## PROBLEM STATEMENT
Every line of the data must be retyped exactly as it stands.

↓

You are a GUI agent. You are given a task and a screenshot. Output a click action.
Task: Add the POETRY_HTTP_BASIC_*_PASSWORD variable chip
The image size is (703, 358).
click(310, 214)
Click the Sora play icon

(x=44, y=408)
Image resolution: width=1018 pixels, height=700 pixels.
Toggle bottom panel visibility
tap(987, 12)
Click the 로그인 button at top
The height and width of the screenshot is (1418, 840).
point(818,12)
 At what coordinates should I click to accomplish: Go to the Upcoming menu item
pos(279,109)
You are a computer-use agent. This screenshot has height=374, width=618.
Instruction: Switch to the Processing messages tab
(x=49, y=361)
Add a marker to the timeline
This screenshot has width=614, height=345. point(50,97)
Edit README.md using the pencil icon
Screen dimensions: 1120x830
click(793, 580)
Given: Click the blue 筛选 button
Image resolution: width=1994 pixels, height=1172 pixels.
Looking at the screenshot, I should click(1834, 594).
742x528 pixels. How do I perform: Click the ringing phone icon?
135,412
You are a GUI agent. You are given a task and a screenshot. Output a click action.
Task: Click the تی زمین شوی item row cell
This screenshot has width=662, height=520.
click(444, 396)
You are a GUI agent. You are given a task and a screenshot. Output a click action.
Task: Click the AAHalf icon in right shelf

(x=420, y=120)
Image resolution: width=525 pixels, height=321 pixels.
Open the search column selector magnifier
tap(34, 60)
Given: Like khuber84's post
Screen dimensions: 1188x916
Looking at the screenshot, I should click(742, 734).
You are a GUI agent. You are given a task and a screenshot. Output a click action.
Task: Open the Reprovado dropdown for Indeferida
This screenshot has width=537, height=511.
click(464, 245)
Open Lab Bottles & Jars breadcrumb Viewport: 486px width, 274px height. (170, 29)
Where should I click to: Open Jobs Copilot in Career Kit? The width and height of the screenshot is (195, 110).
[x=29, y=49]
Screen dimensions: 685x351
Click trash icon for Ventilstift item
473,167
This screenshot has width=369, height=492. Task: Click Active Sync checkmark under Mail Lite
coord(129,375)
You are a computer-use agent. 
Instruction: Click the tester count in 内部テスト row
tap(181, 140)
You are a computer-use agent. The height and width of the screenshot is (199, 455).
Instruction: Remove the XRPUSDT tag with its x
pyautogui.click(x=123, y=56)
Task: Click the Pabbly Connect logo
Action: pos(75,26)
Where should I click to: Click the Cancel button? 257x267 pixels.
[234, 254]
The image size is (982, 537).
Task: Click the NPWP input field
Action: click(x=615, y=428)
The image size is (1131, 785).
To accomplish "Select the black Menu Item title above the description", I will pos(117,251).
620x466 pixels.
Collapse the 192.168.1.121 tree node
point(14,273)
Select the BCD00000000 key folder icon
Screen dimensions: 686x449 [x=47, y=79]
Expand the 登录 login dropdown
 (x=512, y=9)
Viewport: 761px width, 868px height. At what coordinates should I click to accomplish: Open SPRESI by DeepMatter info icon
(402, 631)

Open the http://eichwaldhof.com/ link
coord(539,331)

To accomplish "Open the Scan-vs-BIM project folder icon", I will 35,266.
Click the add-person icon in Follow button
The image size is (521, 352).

↑

## EXERCISE RESPONSE
You are a GUI agent. You are given a task and a screenshot. Output a click action.
Task: Add the POETRY_HTTP_BASIC_*_PASSWORD variable chip
The image size is (703, 358).
click(310, 214)
Click the Sora play icon

(x=44, y=408)
Image resolution: width=1018 pixels, height=700 pixels.
Toggle bottom panel visibility
tap(987, 12)
Click the 로그인 button at top
The height and width of the screenshot is (1418, 840).
point(818,12)
 At what coordinates should I click to accomplish: Go to the Upcoming menu item
pos(279,109)
You are a computer-use agent. This screenshot has height=374, width=618.
Instruction: Switch to the Processing messages tab
(x=49, y=361)
Add a marker to the timeline
This screenshot has width=614, height=345. point(50,97)
Edit README.md using the pencil icon
Screen dimensions: 1120x830
click(793, 580)
Given: Click the blue 筛选 button
Image resolution: width=1994 pixels, height=1172 pixels.
Looking at the screenshot, I should click(1834, 594).
742x528 pixels. How do I perform: Click the ringing phone icon?
135,412
You are a GUI agent. You are given a task and a screenshot. Output a click action.
Task: Click the تی زمین شوی item row cell
This screenshot has width=662, height=520.
click(444, 396)
You are a GUI agent. You are given a task and a screenshot. Output a click action.
Task: Click the AAHalf icon in right shelf

(x=420, y=120)
Image resolution: width=525 pixels, height=321 pixels.
Open the search column selector magnifier
tap(34, 60)
Given: Like khuber84's post
Screen dimensions: 1188x916
Looking at the screenshot, I should click(742, 734).
You are a GUI agent. You are given a task and a screenshot. Output a click action.
Task: Open the Reprovado dropdown for Indeferida
This screenshot has width=537, height=511.
click(464, 245)
Open Lab Bottles & Jars breadcrumb Viewport: 486px width, 274px height. (170, 29)
Where should I click to: Open Jobs Copilot in Career Kit? The width and height of the screenshot is (195, 110).
[x=29, y=49]
Screen dimensions: 685x351
Click trash icon for Ventilstift item
473,167
This screenshot has width=369, height=492. Task: Click Active Sync checkmark under Mail Lite
coord(129,375)
You are a computer-use agent. 
Instruction: Click the tester count in 内部テスト row
tap(181, 140)
You are a computer-use agent. The height and width of the screenshot is (199, 455).
Instruction: Remove the XRPUSDT tag with its x
pyautogui.click(x=123, y=56)
Task: Click the Pabbly Connect logo
Action: pos(75,26)
Where should I click to: Click the Cancel button? 257x267 pixels.
[234, 254]
The image size is (982, 537).
Task: Click the NPWP input field
Action: click(x=615, y=428)
The image size is (1131, 785).
To accomplish "Select the black Menu Item title above the description", I will pos(117,251).
620x466 pixels.
Collapse the 192.168.1.121 tree node
point(14,273)
Select the BCD00000000 key folder icon
Screen dimensions: 686x449 [x=47, y=79]
Expand the 登录 login dropdown
 (x=512, y=9)
Viewport: 761px width, 868px height. At what coordinates should I click to accomplish: Open SPRESI by DeepMatter info icon
(402, 631)

Open the http://eichwaldhof.com/ link
coord(539,331)

To accomplish "Open the Scan-vs-BIM project folder icon", I will 35,266.
Click the add-person icon in Follow button
The image size is (521, 352).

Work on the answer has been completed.